La fondation Beisheim promeut des programmes d’envergure pour le grand public et de petites initiatives spécifiques à des groupes cibles. Quelle stratégie poursuivez-vous en procédant ainsi?
Grâce à cette combinaison, nous souhaitons avoir un impact social aussi étendu que possible. Il existe des projets qui s’adressent à un large groupe cible. Je pense aux cours «ensa», un programme très vaste de la fondation Pro Mente Sana axé sur la détection précoce: les cours de premiers secours en santé mentale s’adressent aux néophytes – des adolescents aux adultes – et ont été co-initiés par la fondation Beisheim.
Et pour les petits groupes cibles?
Il existe des groupes cibles très spécifiques confrontés à des défis particuliers. Nous soutenons par exemple deux organisations qui soutiennent les enfants et les familles dont l’un des parents souffre d’une maladie psychique: la «Fondation As’trame», active dans toute la Suisse romande, et l’«Institut Kinderseele Schweiz» en Suisse alémanique. Tous deux accompagnent et conseillent les enfants, adolescents et familles concernés dans ces phases difficiles de la vie.
Comment évaluez-vous l’impact de ces différentes approches?

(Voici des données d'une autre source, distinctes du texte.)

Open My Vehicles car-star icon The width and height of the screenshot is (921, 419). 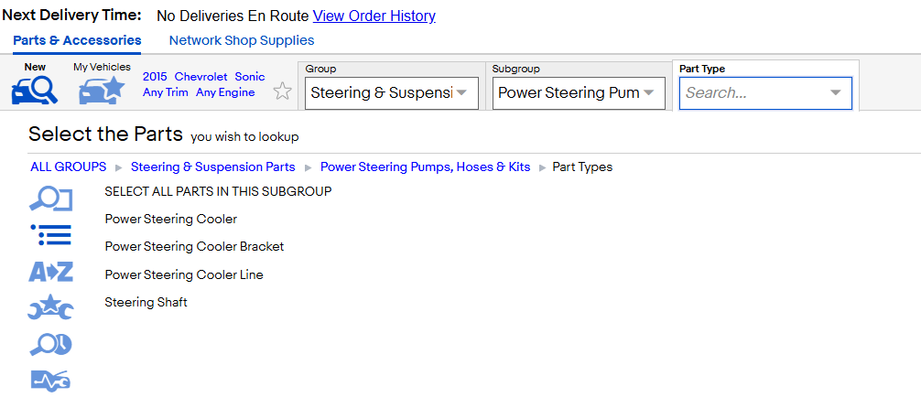(102, 91)
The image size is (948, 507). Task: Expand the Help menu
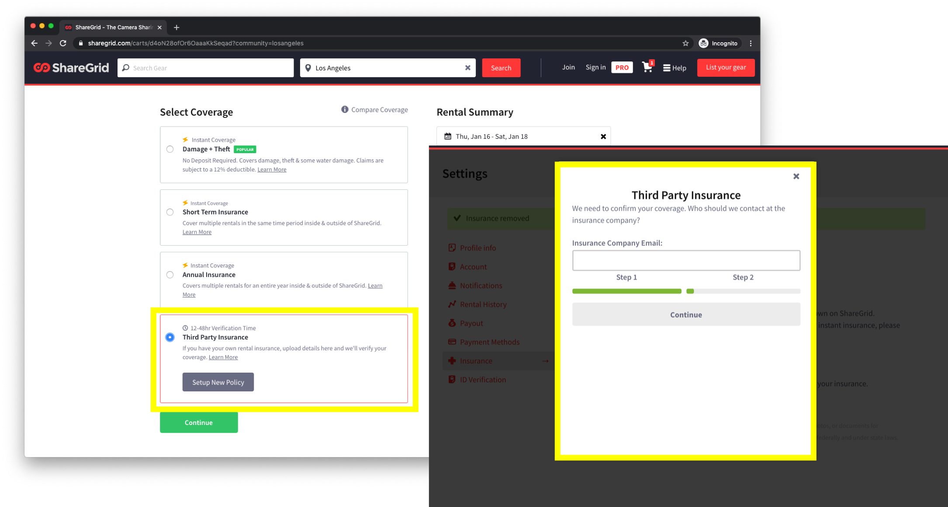[675, 68]
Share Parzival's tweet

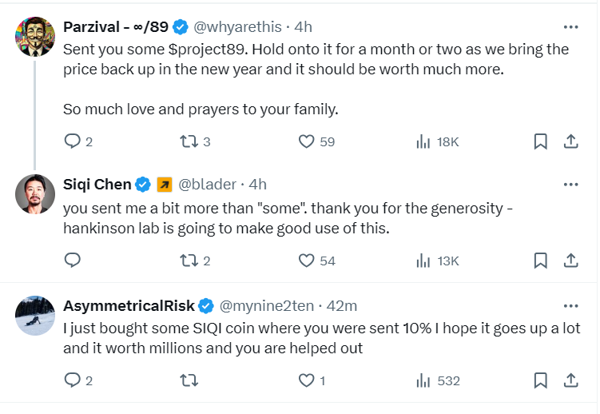coord(571,141)
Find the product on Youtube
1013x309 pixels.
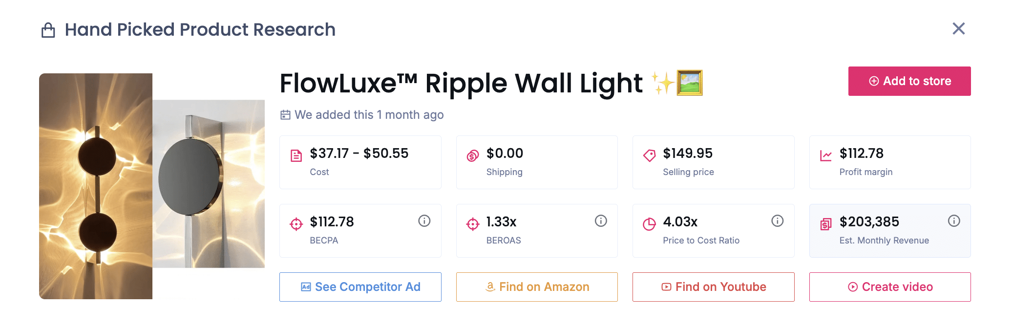(x=713, y=287)
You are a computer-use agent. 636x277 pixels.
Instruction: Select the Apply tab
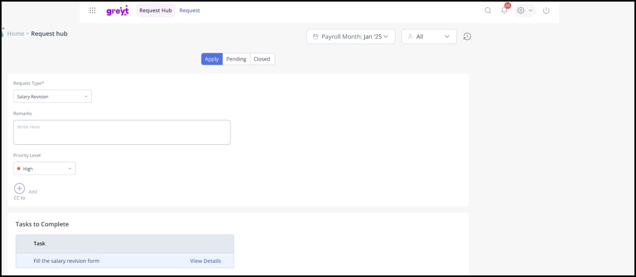coord(212,59)
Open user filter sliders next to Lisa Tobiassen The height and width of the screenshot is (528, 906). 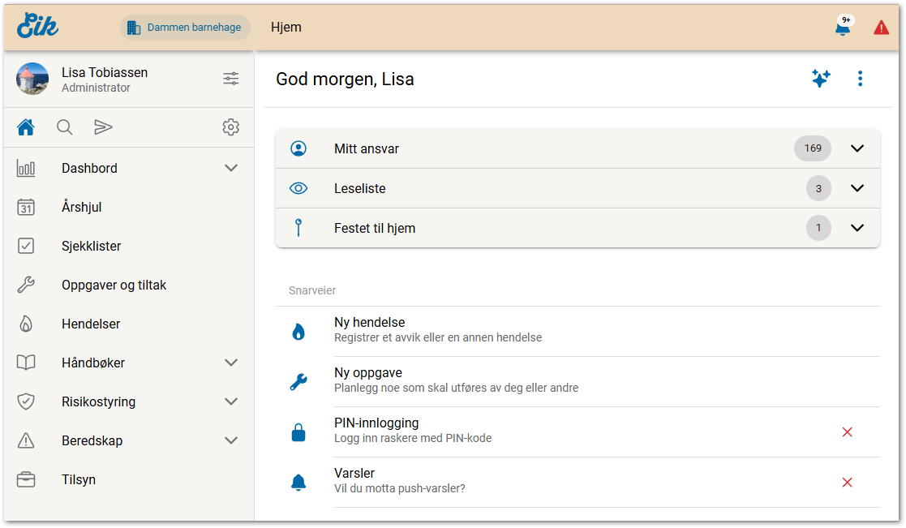point(231,79)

Nous misons sur une approche axée sur l’efficacité. Cela signifie que nous suivons de près de nombreux projets, de l’analyse des défis aux «lessons learned», et que nous les soutenons par le biais de nos connaissances. Cela inclut également des méthodes qualitatives et quantitatives de mesure de l’impact que nos partenaires de projet utilisent régulièrement. En collaboration avec d’autres fondations, nous proposons en outre des ateliers gratuits sur un travail de projet axé sur l’impact.
Selon quels critères la fondation Beisheim décide-t-elle de participer à un projet à long terme?

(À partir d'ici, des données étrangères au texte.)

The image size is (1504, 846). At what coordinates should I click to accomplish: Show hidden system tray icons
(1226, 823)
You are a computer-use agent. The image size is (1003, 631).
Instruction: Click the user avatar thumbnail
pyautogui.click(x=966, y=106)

Trois facteurs sont décisifs: la pertinence sociale, l’évolutivité et l’impact durable. Ce qui nous intéresse, c’est de savoir si un projet a un impact national ou suprarégional, comment il atteint le groupe cible et s’il est viable à long terme. Les approches innovantes et scientifiquement fondées jouent également un rôle.
À quoi ressemble un partenariat de soutien typique avec vous?

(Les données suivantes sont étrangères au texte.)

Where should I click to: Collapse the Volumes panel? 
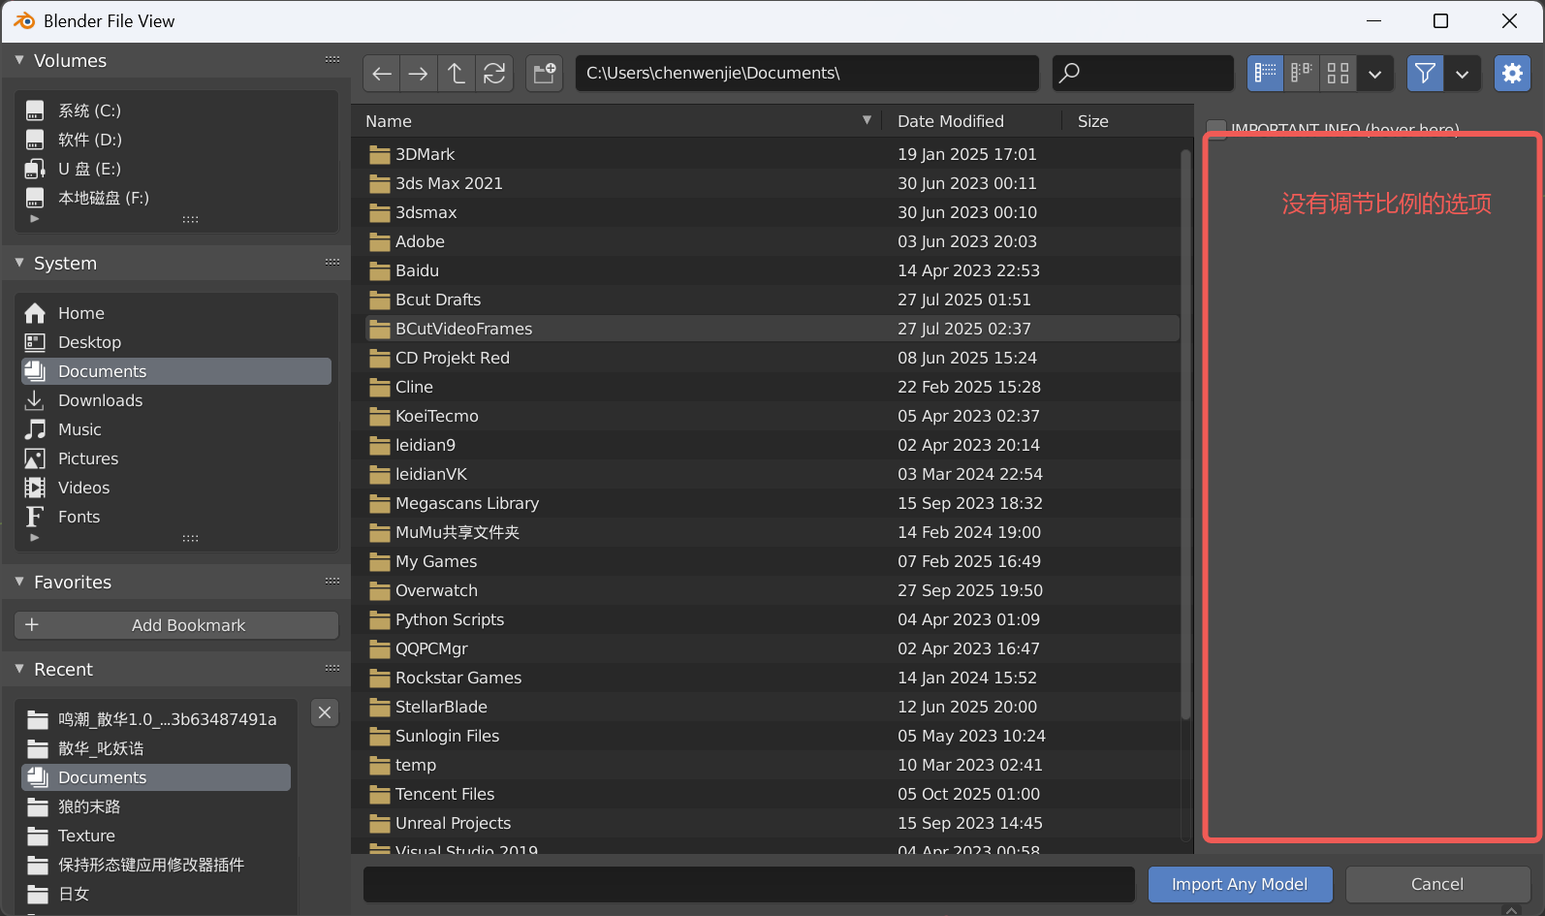19,61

Nos partenariats sont basés sur un rapport d’égal à égal, le dialogue et la transparence. Pour de nombreux projets, un contact personnel est établi avant même le début du partenariat de soutien, par exemple par le biais d’une demande préalable ou d’un entretien préalable à une demande de projet. Après l’octroi de l’aide, des échanges, des visites de projets ou des groupes de pilotage ont lieu à intervalles réguliers, dont la structure varie en fonction de la taille et de la durée du projet. En cas de besoin, nous accompagnons également nos partenaires sur le plan stratégique, les mettons en réseau avec d’autres organisations ou leur ouvrons les portes d’autres fondations.
Le point important à retenir est que pour les thèmes complexes, nous avons vraiment besoin de tout le monde pour avoir un impact au sein de la société. Les fondations peuvent aider à lancer quelque chose rapidement et aussi à essayer quelque chose de temps à autre.